FilterZero Point (AB mag)Throughput
g′27.6 ± 0.119 ± 2%
r′27.2 ± 0.121 ± 2%
i′26.0 ± 0.17 ± 1%

Image Quality

proto-Lightspeed achieves seeing-limited observations across its full field in g′, r′, and i′. No measurable image distortion was found across the field. Lucky imaging can further improve image quality—stacking the best 7% of 200 ms frames improved PSF FWHM from 0.51″ to 0.37″.

Quadruply lensed quasar
Quadruply lensed quasar DES J0420-4037. a) Single 10s proto-Lightspeed exposure in white light under 0.51″ seeing. b) Lucky imaging stack of best 7% of frames improves PSF to 0.37″. c) HST comparison image.

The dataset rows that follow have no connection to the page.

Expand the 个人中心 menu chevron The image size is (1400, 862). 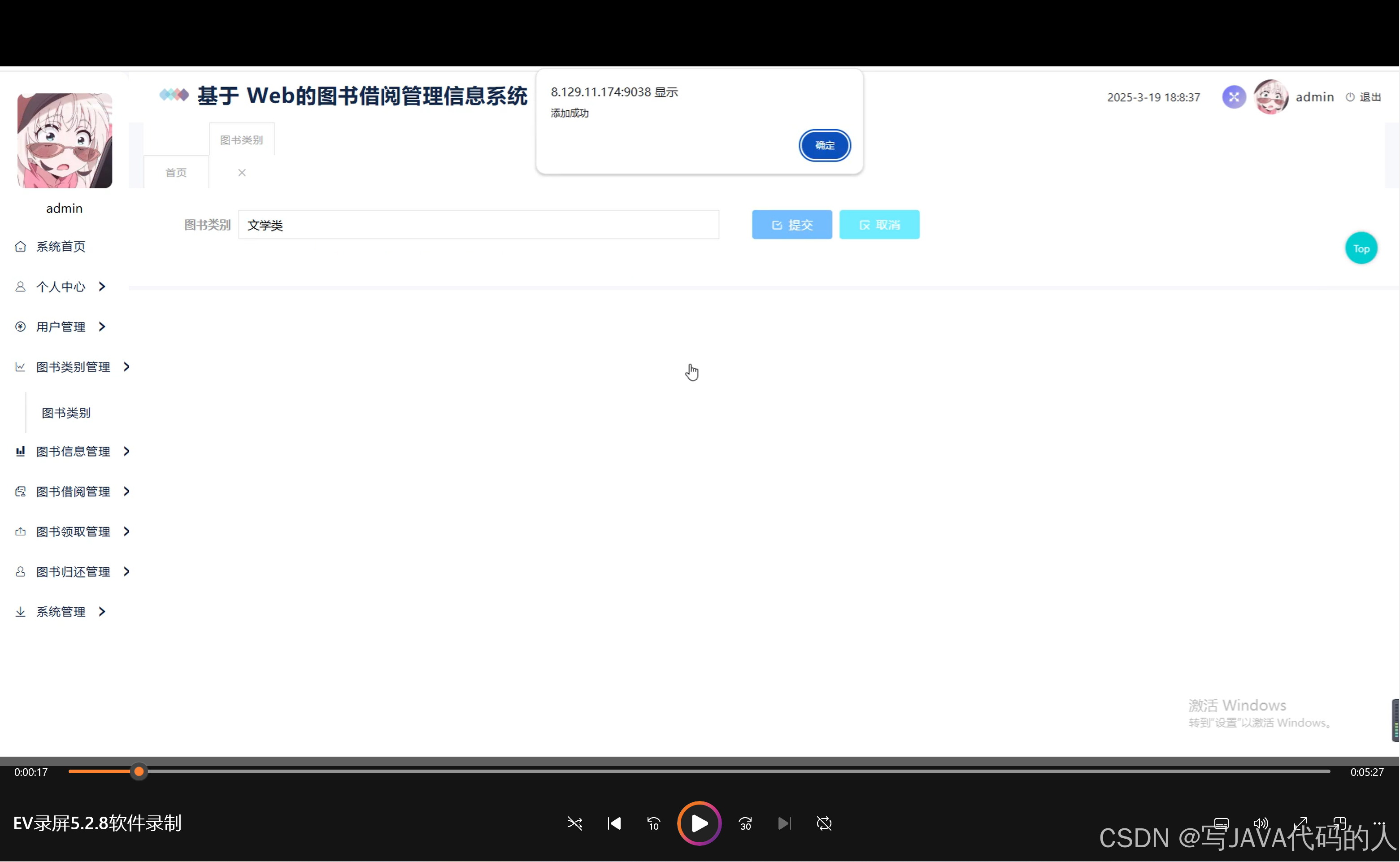(101, 287)
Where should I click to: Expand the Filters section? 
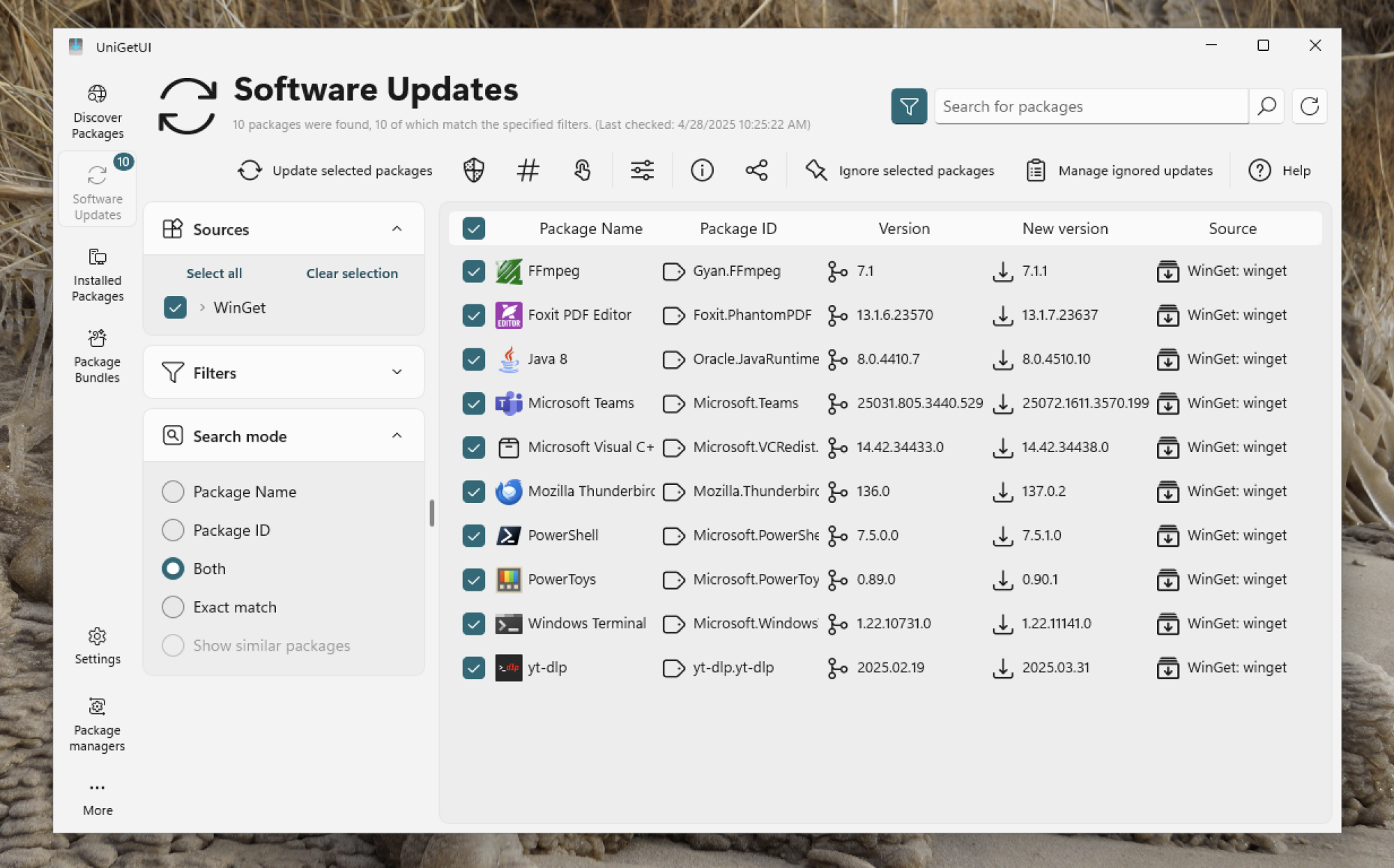397,372
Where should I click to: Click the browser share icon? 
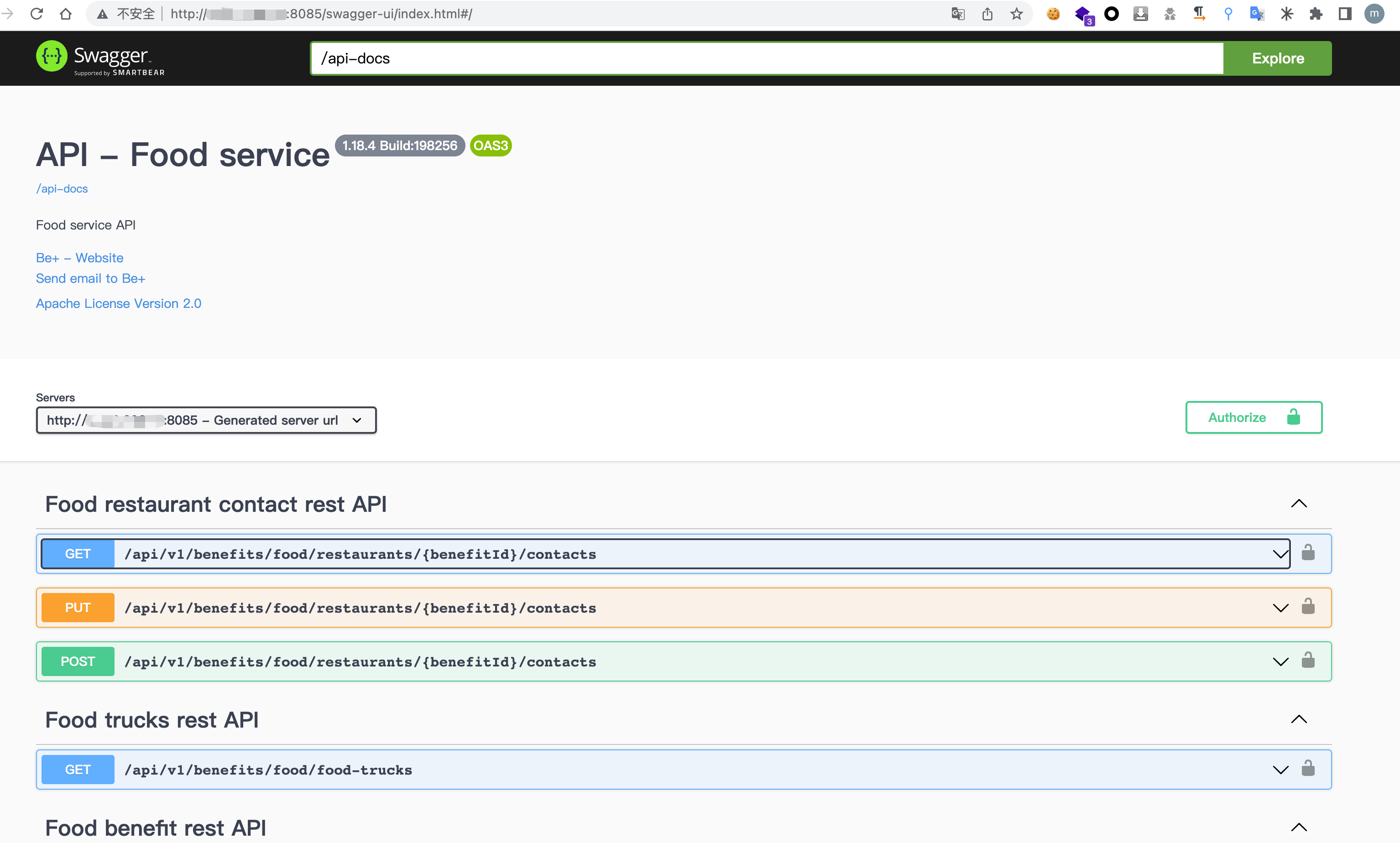(987, 14)
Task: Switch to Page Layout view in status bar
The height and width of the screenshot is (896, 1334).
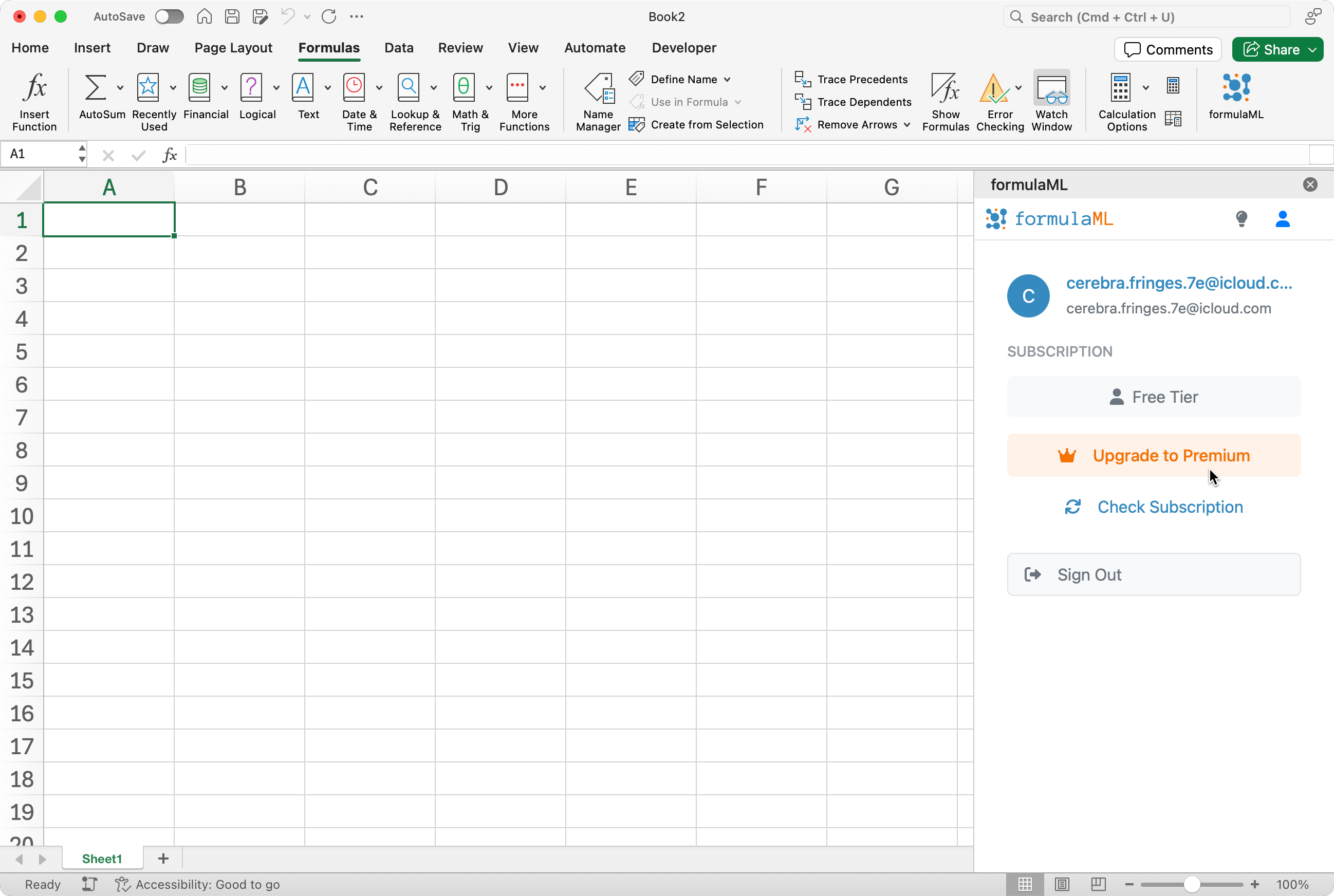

Timing System and Accuracy

Absolute timing is achieved using a GPS-synchronized Meinberg TCR180PEX card that triggers exposures via a pulse-per-second signal and time-tags readout completion. This system delivers absolute timing accuracy better than 30 µs, verified on-sky using observations of the Crab pulsar. The optical pulse maximum was measured to occur within 5 ± 7 µs of the expected phase (using the Jodrell Bank radio ephemeris and the known ~255 µs optical-radio offset).

Crab pulsar light curve
Optical light curve of the Crab pulsar obtained with proto-Lightspeed over 300 s integration, sampled at 9259 Hz and phase-folded. The red dotted line marks the expected optical pulse phase, confirming timing accuracy.

Photometric Precision

Photometric precision was verified using 500 images of globular cluster M30 with 30 ms exposures. The measured noise-to-signal ratio agrees well with theoretical predictions from the exposure time calculator.

Noise-to-signal ratio
Noise-to-signal ratio measured for sources in M30 (black points) compared to theoretical predictions from the exposure time calculator (red curve), showing excellent agreement. The dash-dotted line shows the theoretical noise assuming a perfectly linear sensor.